Work to complete:
Somewhere below is a line with "Where should I click to: Open" and, later, a line with "Task: Open the Μέτρα units dropdown"; repeat those two lines and all the lines between them, exactly as they are.
________
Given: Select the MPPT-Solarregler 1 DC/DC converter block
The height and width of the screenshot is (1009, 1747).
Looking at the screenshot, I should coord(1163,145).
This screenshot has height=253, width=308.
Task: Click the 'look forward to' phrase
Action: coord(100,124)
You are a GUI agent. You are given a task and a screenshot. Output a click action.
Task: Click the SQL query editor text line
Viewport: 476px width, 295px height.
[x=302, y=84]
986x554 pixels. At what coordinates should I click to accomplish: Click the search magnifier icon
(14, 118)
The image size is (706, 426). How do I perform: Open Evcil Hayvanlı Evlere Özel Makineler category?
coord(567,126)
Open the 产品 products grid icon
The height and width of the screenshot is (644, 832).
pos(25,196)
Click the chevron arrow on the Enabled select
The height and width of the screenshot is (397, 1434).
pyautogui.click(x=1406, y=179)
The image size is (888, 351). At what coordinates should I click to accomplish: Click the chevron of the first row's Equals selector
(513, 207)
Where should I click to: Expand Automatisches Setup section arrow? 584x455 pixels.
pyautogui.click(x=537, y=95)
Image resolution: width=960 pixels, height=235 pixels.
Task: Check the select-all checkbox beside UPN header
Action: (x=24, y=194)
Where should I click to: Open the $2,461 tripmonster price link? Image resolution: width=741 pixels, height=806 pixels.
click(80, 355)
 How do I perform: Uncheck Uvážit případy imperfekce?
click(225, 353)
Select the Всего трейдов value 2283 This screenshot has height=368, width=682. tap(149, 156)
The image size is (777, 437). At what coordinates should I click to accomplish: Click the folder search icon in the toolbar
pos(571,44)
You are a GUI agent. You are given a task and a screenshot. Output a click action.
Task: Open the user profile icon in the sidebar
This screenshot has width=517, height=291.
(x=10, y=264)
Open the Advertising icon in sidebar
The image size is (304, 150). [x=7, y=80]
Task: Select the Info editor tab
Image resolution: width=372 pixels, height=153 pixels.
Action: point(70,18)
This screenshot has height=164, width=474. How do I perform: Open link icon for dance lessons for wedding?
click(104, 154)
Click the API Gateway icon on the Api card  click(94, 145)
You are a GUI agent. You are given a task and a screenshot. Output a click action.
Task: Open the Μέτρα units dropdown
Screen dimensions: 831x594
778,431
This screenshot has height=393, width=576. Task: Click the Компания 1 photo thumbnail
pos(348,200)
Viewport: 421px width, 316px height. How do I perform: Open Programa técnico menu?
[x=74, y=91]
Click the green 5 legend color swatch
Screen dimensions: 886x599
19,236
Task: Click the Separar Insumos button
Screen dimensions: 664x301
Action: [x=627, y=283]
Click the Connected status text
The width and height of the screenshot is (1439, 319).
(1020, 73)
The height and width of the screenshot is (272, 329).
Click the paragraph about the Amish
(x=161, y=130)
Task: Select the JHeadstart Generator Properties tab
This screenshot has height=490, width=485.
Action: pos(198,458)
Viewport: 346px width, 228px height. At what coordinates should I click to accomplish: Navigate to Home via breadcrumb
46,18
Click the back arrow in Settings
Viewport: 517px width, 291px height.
________
Exercise response:
Where should I click to: Open the $2,461 tripmonster price link? Image resolution: width=741 pixels, height=806 pixels.
click(80, 355)
 How do I perform: Uncheck Uvážit případy imperfekce?
click(225, 353)
Select the Всего трейдов value 2283 This screenshot has height=368, width=682. tap(149, 156)
The image size is (777, 437). At what coordinates should I click to accomplish: Click the folder search icon in the toolbar
pos(571,44)
You are a GUI agent. You are given a task and a screenshot. Output a click action.
Task: Open the user profile icon in the sidebar
This screenshot has width=517, height=291.
(x=10, y=264)
Open the Advertising icon in sidebar
The image size is (304, 150). [x=7, y=80]
Task: Select the Info editor tab
Image resolution: width=372 pixels, height=153 pixels.
Action: point(70,18)
This screenshot has height=164, width=474. How do I perform: Open link icon for dance lessons for wedding?
click(104, 154)
Click the API Gateway icon on the Api card  click(94, 145)
You are a GUI agent. You are given a task and a screenshot. Output a click action.
Task: Open the Μέτρα units dropdown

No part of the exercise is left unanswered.